She had not managed to send a letter to Henry but he would not help her anyway. Catherine was alone, all alone. She wondered how her father did not notice that everything went downhill rapidly. Somehow, she had turned her back on England and suddenly everything she had ever been sure of was gone, had crumbled to dust.

"Mistress Stafford." No longer Lady Catherine.

She looked up to find the Duke of Suffolk standing in front of her, tall and handsome, with a face of feigned sympathy.

"My condolences, Mistress Stafford." I shouldn't have refused to dance with him. I was a fool, like father.

"I thank you, Mylord." she smiled sweetly but she could not bring herself to call him "Your Grace".

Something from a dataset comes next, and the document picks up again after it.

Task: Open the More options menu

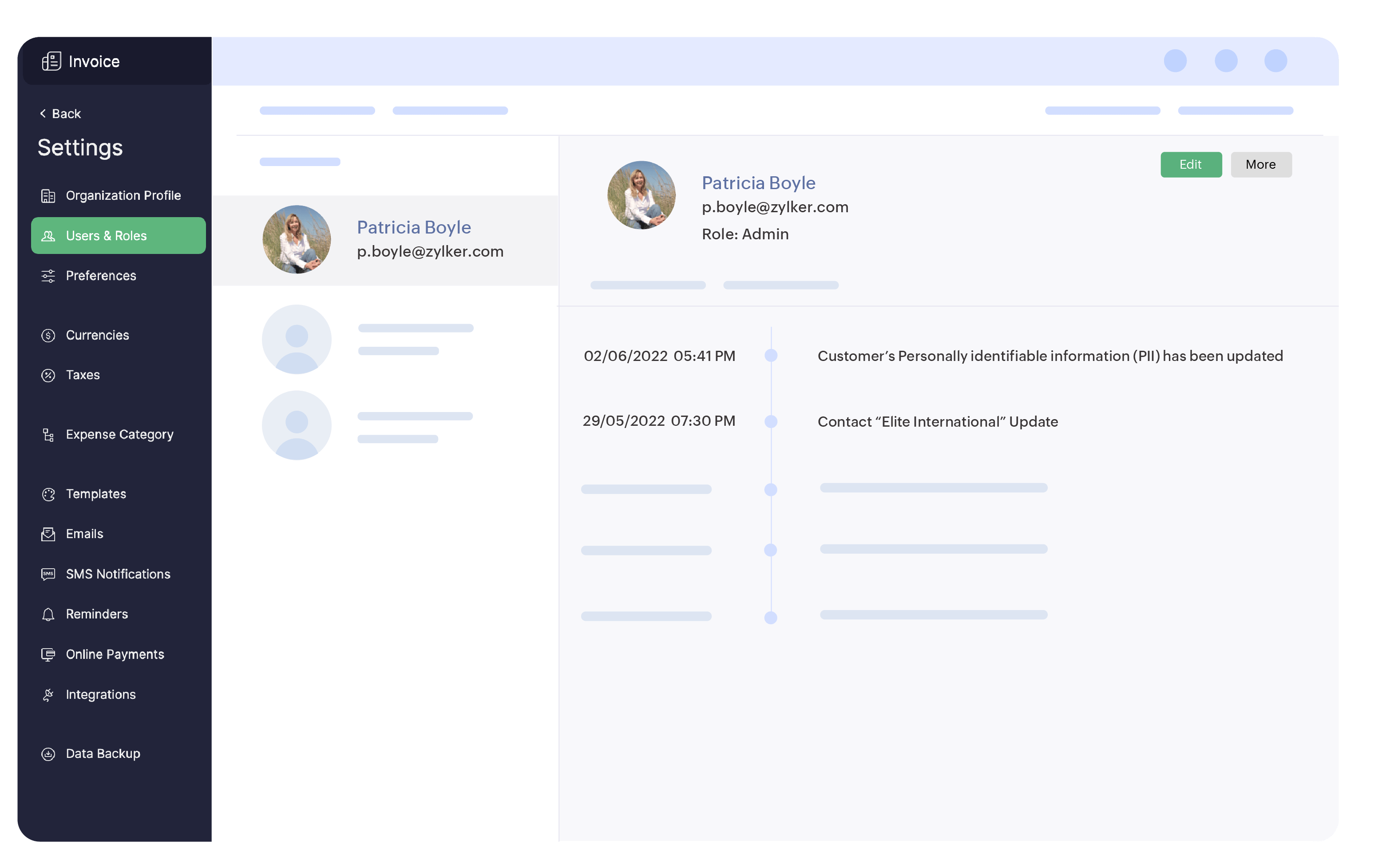Action: point(1261,164)
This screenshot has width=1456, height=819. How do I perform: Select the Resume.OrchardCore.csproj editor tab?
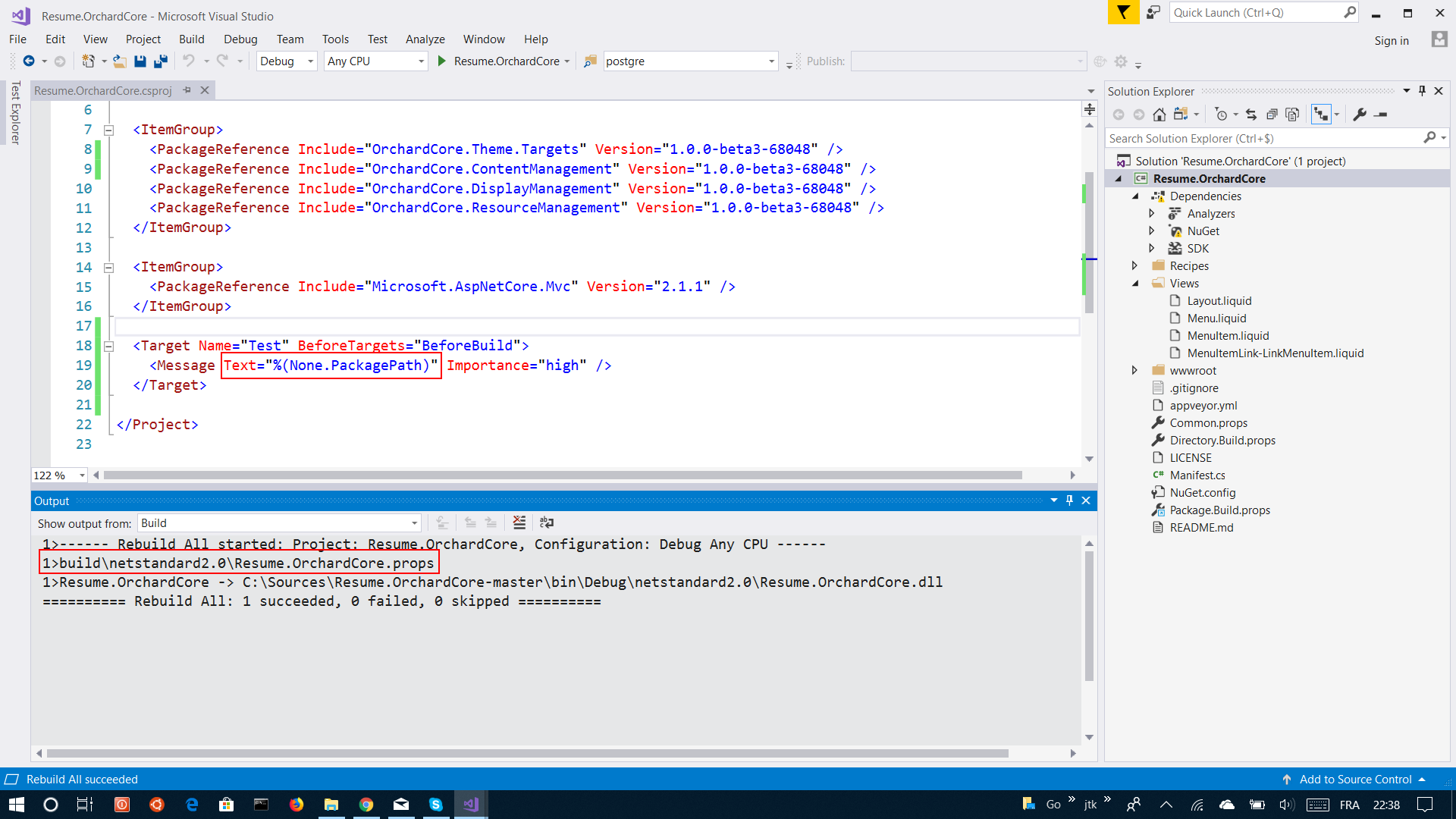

"It is always shocking when those of the purest blood show the foulest, most impure intentions and dispositions. But justice is served to all." His tone was sickening.

"At least those of the purer blood and those of good breeding and education show some signs of decency. Traitor or not, it was my father that died on that scaffold." Suddenly, the tears came, unbid and unwelcome. She blinked them away. Not in front of him.

"If you do not have heartfelt sympathy for me, do yourself and me the kindness and get out of my sight. Master Brandon."

For a moment, the man looked as if he wanted to make another remark but then he contented himself with a cool look and a stiff bow, and walked away.

"Lady Catherine." A tall man with dark hair, dressed in black linen decorated only by a simple chain of office walked towards her. Catherine did not know him.

"I am Thomas More." Sir. Sir Thomas More.

"I am pleased to make your acquaintance, Sir." She curtsied. This was the king's friend and she was a traitor's daughter, parent- and penniless.

"This was ill done." the man said. "The court did not act - well, there is nothing I can do about it now. But if there is something I can do for you, Mylady, I would be pleased to help."

"I am no lady anymore, Sir. My father was no Duke, after all."

"Yet, you were not stripped of any courtesy title." He smiled. "Our Lord will judge your father justly."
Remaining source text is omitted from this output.